▸ Given entries:
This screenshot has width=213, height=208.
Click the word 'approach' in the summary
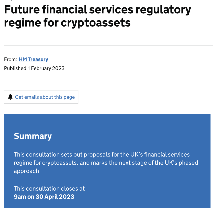[x=26, y=171]
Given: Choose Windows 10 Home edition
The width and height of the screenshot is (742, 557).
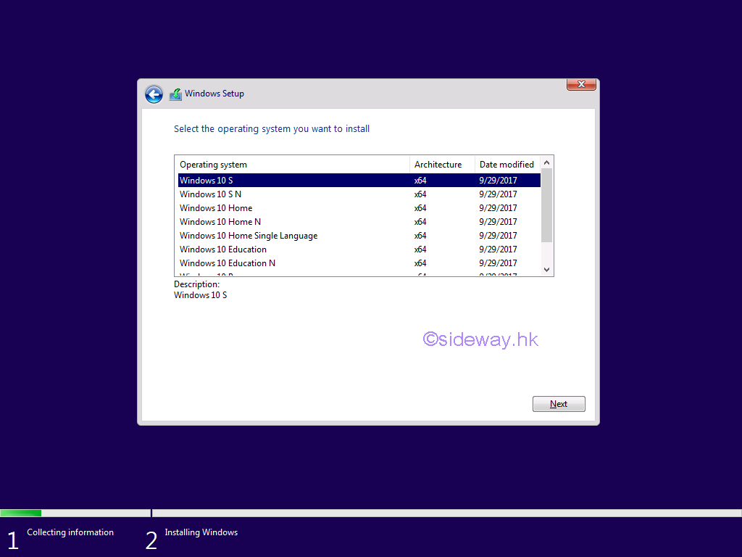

▸ What you are asked to do: Scale the listing above by copying out all of its lines, requests included, with each answer coordinate multiplied by 0.3 and rounded to a whole number, halves going up. Leave the pictures out.

▸ Result of the task:
This screenshot has width=213, height=208.
Click the word 'approach' in the summary
[x=8, y=51]
Given: Choose Windows 10 Home edition
The width and height of the screenshot is (742, 557).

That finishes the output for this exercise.